Linux 5.2 was released on 7 July 2019.

Summary: This release includes Sound Open Firmware, a project that brings open source firmware to DSP audio devices; open firmware for many Intel products is also included. This release also improves the Pressure Stall Information resource monitoring to make it usable by Android; the mount API has been redesigned with new syscalls; the BFQ I/O scheduler has gained some performance improvements; a new CLONE_PIDFD flag lets clone(2) return pidfs usable by pidfd_send_signal(2); Ext4 has gained support for case-insensitive name lookups; there is also a new device mapper target that simulates a device that has failing sectors and/or read failures; open source drivers for the ARM Mali t4xx and newer 6xx/7xx have been added. As always, there are fixes for the latest CPU bug (MDS) and many other new drivers and improvements.

1. Coolest features

1.1. Inclusion of Sound Open Firmware

While many audio DSP devices have open source drivers, their firmware has remained closed and shipped as binary files. As a result, firmware issues have often been difficult to address. The Sound Open Firmware -SOF- project, backed by Intel and Google, has been created to improve this situation by providing a open source platform to create open source firmware for audio DSPs. Not only SOF will allow users to have open source firmware, it will allow them to personalize their own firmware, or even use the power of the DSP processors in their sound cards in imaginative ways. This release includes the SOF core, plus open source firmware from Intel for many of their mainstream products: Baytrail, CherryTrail, Broadwell, ApolloLake, GeminiLake, CannonLake and IceLake

Recommended LWN article: The Sound Open Firmware project launches

Project site:

Instructions in the ALSA website:

1.2. Improved Presure Stall Information for better resource monitoring

Pressure stall information were added to Linux 4.20 as a way to quantify resource pressure in the system in a better way than the traditional load average. PSI aggregates and reports the overall wallclock time in which the tasks in a system (or cgroup) wait for cpu, io or memory.

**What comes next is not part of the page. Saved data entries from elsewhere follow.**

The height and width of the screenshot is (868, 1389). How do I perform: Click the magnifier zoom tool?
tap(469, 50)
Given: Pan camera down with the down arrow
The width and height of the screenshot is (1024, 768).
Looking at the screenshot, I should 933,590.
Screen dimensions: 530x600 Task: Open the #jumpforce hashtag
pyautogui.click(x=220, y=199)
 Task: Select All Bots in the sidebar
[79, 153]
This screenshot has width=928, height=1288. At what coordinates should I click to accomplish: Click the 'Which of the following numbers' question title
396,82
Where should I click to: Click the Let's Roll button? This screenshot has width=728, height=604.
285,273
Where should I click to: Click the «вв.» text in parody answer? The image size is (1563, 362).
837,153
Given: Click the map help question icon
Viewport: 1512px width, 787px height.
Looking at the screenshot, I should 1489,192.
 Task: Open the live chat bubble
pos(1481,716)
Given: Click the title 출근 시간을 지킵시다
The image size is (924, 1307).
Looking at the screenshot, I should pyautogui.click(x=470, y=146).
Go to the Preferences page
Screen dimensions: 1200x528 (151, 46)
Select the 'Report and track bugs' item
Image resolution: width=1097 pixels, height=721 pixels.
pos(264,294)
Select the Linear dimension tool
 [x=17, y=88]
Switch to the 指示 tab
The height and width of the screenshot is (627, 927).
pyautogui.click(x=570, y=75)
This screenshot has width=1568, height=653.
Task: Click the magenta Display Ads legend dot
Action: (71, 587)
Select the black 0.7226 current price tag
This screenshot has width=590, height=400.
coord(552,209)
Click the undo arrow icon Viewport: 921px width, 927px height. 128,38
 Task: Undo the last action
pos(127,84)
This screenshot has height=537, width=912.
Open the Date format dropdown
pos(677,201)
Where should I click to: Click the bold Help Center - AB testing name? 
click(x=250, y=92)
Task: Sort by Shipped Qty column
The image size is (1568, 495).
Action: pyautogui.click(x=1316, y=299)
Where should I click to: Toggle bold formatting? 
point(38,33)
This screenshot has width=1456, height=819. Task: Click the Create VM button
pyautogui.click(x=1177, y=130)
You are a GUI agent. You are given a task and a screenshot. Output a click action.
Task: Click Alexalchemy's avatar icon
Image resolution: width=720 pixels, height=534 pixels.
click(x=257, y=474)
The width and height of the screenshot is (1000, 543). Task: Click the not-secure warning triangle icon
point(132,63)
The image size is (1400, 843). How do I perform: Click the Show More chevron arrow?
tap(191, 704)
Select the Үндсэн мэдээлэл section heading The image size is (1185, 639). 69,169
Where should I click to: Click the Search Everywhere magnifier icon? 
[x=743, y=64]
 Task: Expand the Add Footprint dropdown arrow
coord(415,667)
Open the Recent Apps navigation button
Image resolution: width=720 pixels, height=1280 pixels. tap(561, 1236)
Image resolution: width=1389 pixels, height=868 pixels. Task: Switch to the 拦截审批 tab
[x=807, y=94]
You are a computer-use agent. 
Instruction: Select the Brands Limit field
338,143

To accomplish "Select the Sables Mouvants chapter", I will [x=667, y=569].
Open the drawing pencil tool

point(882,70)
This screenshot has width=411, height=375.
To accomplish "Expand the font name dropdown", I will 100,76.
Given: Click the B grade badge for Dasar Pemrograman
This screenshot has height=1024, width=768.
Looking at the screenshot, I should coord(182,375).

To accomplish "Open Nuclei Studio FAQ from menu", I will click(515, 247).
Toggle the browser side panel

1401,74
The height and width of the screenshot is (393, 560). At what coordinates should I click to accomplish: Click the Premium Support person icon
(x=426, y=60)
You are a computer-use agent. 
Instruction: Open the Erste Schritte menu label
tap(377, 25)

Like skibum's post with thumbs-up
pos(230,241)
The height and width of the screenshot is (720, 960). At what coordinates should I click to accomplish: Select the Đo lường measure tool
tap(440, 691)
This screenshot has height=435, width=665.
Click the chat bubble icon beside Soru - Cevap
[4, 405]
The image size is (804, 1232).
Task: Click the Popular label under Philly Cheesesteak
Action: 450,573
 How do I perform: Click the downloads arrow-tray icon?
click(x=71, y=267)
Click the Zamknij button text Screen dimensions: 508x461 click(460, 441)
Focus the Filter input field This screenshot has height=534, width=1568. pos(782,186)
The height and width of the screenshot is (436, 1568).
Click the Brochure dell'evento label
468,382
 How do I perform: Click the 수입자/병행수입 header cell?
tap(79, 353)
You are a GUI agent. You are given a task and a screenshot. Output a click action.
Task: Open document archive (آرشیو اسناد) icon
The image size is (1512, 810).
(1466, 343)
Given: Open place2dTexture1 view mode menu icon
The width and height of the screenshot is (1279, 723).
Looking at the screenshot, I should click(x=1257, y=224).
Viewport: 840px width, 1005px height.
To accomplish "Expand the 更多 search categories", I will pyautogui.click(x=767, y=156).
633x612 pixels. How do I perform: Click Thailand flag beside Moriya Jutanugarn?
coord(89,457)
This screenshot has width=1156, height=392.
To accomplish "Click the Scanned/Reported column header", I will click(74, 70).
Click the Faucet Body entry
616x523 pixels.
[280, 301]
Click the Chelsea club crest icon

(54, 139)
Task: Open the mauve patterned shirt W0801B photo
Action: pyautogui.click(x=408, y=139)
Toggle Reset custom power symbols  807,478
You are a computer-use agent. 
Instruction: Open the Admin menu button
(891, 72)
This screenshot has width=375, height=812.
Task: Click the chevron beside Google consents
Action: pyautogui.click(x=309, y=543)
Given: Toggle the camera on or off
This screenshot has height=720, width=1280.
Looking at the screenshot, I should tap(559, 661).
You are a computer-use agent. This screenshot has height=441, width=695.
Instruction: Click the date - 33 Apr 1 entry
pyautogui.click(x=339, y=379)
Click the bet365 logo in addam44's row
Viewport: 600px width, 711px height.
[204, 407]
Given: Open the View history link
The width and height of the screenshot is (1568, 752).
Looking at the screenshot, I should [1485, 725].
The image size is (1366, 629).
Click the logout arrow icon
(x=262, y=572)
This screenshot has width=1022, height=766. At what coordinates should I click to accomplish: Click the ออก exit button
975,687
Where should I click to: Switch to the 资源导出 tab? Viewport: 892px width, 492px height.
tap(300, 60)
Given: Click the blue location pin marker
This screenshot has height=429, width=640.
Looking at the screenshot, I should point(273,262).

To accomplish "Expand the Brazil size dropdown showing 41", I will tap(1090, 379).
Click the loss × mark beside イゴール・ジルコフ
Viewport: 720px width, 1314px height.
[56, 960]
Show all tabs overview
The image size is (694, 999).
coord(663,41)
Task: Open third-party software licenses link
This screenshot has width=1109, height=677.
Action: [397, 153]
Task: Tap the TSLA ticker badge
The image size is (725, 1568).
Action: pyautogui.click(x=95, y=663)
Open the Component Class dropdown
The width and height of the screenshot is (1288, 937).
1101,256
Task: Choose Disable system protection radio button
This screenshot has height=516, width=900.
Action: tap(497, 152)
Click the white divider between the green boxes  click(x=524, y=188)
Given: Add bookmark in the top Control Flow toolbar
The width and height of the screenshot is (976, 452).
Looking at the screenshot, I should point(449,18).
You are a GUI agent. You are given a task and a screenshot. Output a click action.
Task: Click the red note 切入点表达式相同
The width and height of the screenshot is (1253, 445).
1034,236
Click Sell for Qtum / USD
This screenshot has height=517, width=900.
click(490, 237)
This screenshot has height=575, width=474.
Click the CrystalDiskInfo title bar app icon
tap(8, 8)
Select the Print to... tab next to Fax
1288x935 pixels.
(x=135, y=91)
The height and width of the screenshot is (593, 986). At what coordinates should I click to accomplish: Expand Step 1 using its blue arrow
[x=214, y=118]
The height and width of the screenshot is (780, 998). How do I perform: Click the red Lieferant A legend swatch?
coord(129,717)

This release lets users to configure sensitive thresholds and use poll() and friends to be notified when a certain pressure thresold is breached within a user-defined time window. With this mechanism, Android can monitor for, and ward off, mounting memory shortages before they cause problems for the user. For example, using memory stall, monitors in userspace like the low memory killer daemon (lmkd) can detect mounting pressure and kill less important processes before device becomes visibly sluggish. In memory stress testing psi memory monitors produce roughly 10x less false positives compared to vmpressure.

Recommended LWN article: Pressure stall monitors

1.3. New mount API

The mount(2) system call is in charge of mounting file systems. It does its job well, but as new mount functionality was added over the years, it had to be implemented on top of the existing interface, which was not designed for complex scenarios and has thus accumulated a lot of baggage (see this email for details). The current mount(2) interface is actually six or seven different interfaces rolled into one, and weird combinations of flags make it do different things beyond the original specification of the system call. It's not just aesthethics; it's not easy for applications and users to understand the errors returned, it is not geared for the specification of multiple sources such as overlayfs need, you can't mount a file system into another mount namespace, and it doesn't allow for other funcionality that have to be implemented with hacks such as shiftfs.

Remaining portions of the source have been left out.